De hecho, la reforma que hoy entra en vigor supone una derogación parcial de la anterior reforma realizada a finales de 2011. Para ponernos en antecedentes, en 2011 se modificó el régimen de la Seguridad Social de las empleadas de hogar con la desaparición de la figura de las trabajadoras discontinuas, que era un modelo que permitía que aquellas trabajadoras del hogar que realizaran su actividad laboral en diferentes domicilios pudieran gestionar su alta en la Seguridad Social y sus pagos mensuales y que, por decirlo de algún modo, llevaran la Seguridad Social consigo independientemente del lugar en el que trabajaran. Era casi un cruce entre el régimen especial de trabajadores del hogar y el de trabajadores autónomos.
Como decíamos, la reforma de 2011 supuso la desaparición de esta figura. A partir de su entrada en vigor sólo los empleadores podían dar de alta a los trabajadores del hogar, como ocurre en el resto del Régimen General. Sin embargo, la reforma que entra en vigor este 1 de abril permite a las empleadas de hogar gestionarse las altas en aquellos supuestos en los que desarrolle una actividad laboral de menos de 60 horas mensuales.
Los sindicatos y otros colectivos relacionados con las empleadas de hogar han rechazado este cambio. Sin embargo, desde mi punto de vista, creo que para la gran mayoría de las trabajadoras de hogar es una buena noticia, especialmente para aquellas de origen extranjero.
Es evidente que, en línea de principios, lo ideal sería que todo aquel que tuviera a una empleada de hogar a su servicio la diera de alta y asumiera sus obligaciones como empleador. Pero los datos nos han puesto en evidencia que eso no es así. La reforma de 2011 no ha contribuido a mejorar la situación de las trabajadoras del hogar sino más bien todo lo contrario. En un entorno de crisis, la precarización de los trabajos más precarizados (y los trabajos del hogar lo son) se extrema. En lugar de aflorar las situaciones de economía sumergida lo que ha producido la reforma de 2011 es un incremento de estas situaciones. Probablemente no era ni el momento adecuado (mayor oferta, menor demanda) ni la sociedad adecuada. No hay que olvidar la visión que se mantiene de una actividad que, durante muchos años, ha estado relacionada con los papeles femeninos dentro de la familia y que, en el conjunto de la sociedad, cuesta ver como una actividad laboral, como desde la APDHA ya denunciamos en el Informe sobre la situación de las trabajadoras domésticas inmigrantes en la provincia de Cádiz.
Las consecuencias de los incumplimientos por parte de los empleadores eran mínimas.
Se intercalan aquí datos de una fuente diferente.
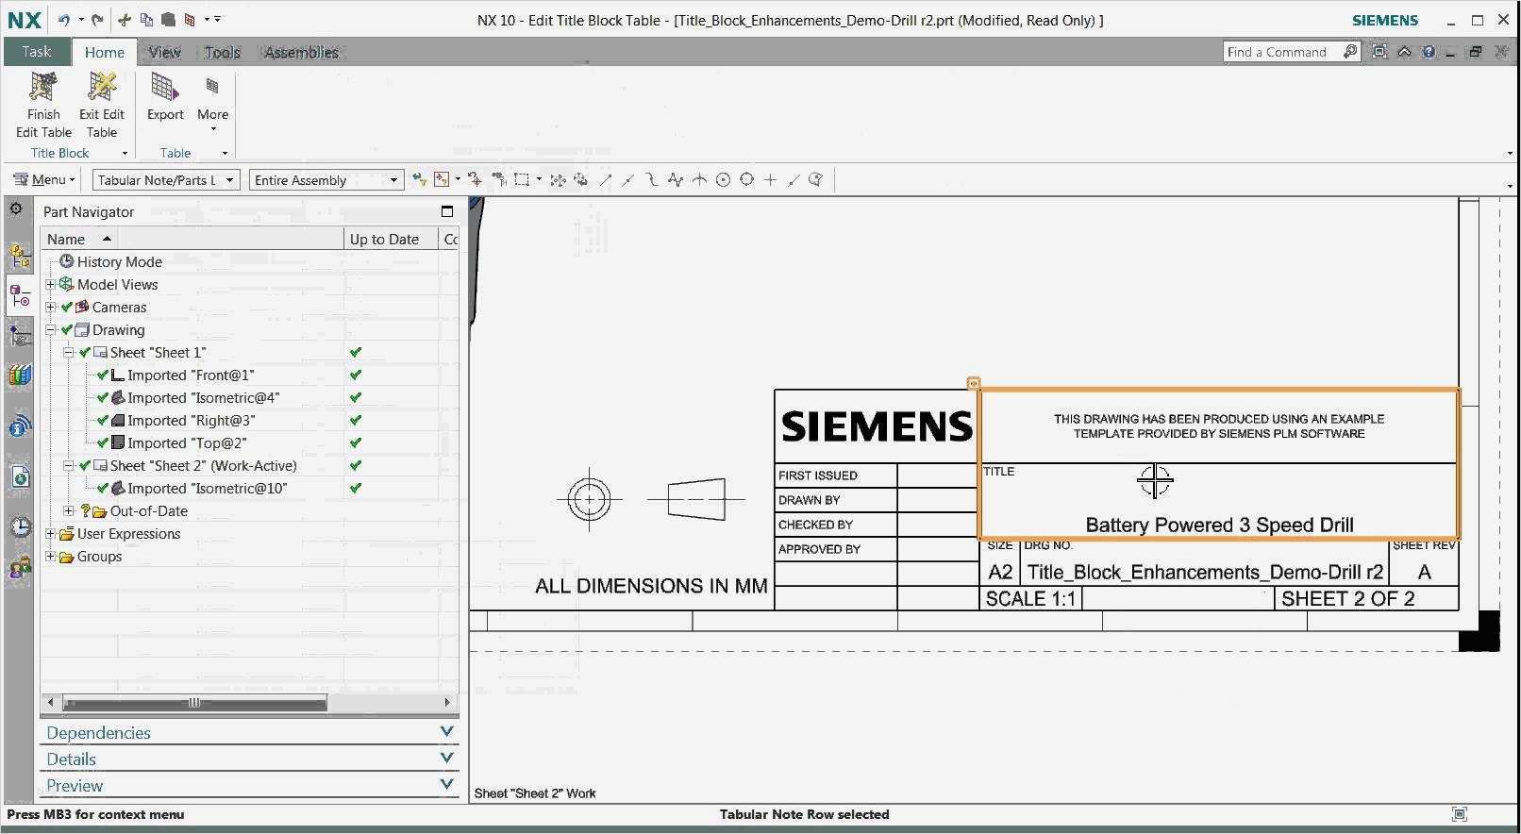Click the search icon in Find a Command
Viewport: 1521px width, 834px height.
coord(1350,52)
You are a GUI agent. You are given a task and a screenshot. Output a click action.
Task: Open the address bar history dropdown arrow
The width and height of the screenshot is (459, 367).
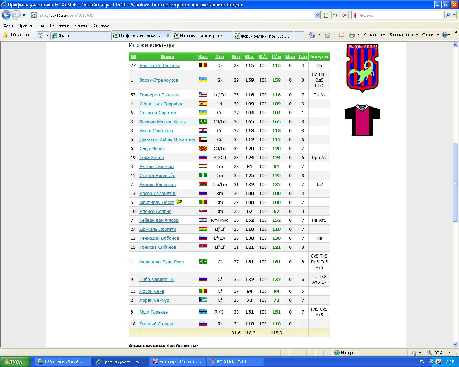pos(317,15)
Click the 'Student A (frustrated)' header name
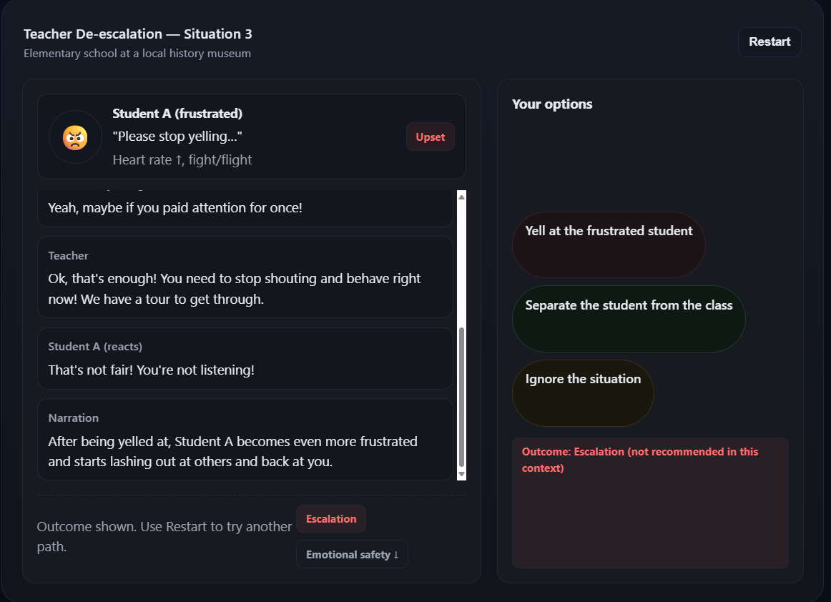The image size is (831, 602). 177,114
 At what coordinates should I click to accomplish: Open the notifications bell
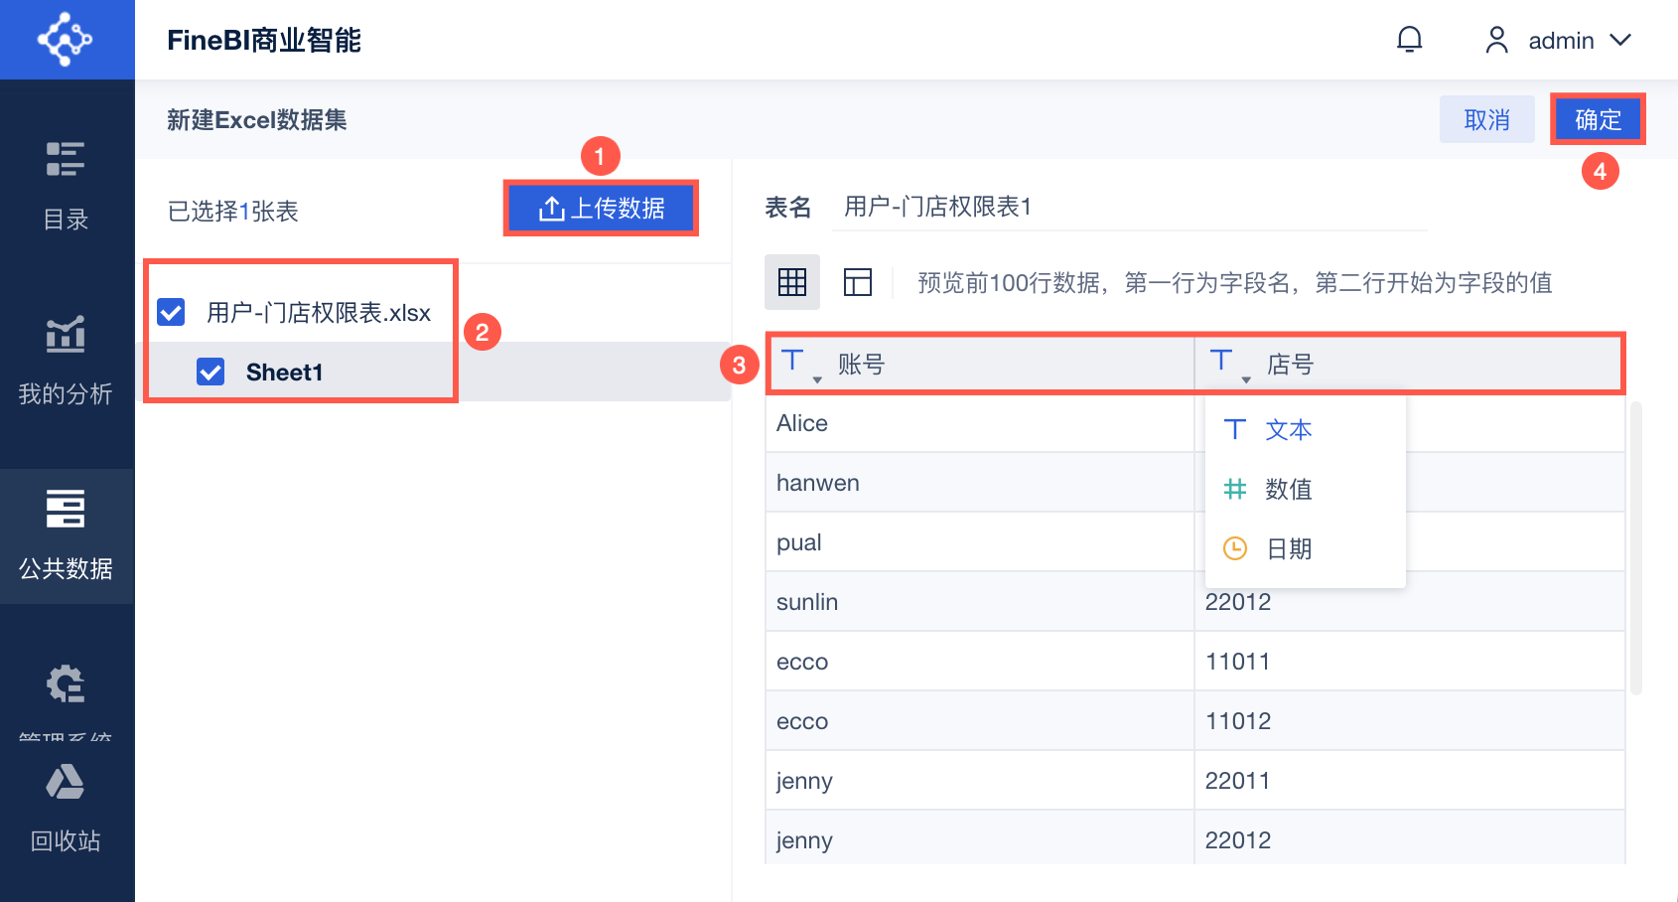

Las inspecciones de trabajo no han desarrollado acciones relevantes en estos ámbitos y la negativa de la trabajadora a aceptar las condiciones de la economía sumergida (sin contrato, sin alta en Seguridad Social,…) suponían el reemplazo de esa trabajadora por otra que sí estuviera dispuesta. Con todo, la situación empeoraba para las trabajadoras extranjeras a las que se les exige, además, cotizar un determinado período de tiempo para mantener su régimen legal en España.
Esta reforma vuelve a permitir a la trabajadora gestionar por sí misma su situación de alta en la Seguridad Social y evitar de esta forma situaciones que le resultan perjudiciales (falta de cobertura médica, disminución de sus cotizaciones para la jubilación, imposibilidad de renovar su permiso de residencia,…) y que no se derivan de su propia voluntad sino de la falta de interés, la dejadez o, incluso, la explotación de los empleadores. Evidentemente no es el marco ideal, pero al menos, empodera de nuevo a las trabajadoras para recuperar ciertas condiciones mínimas que, de hecho, son base para un posterior reconocimiento de mayores derechos.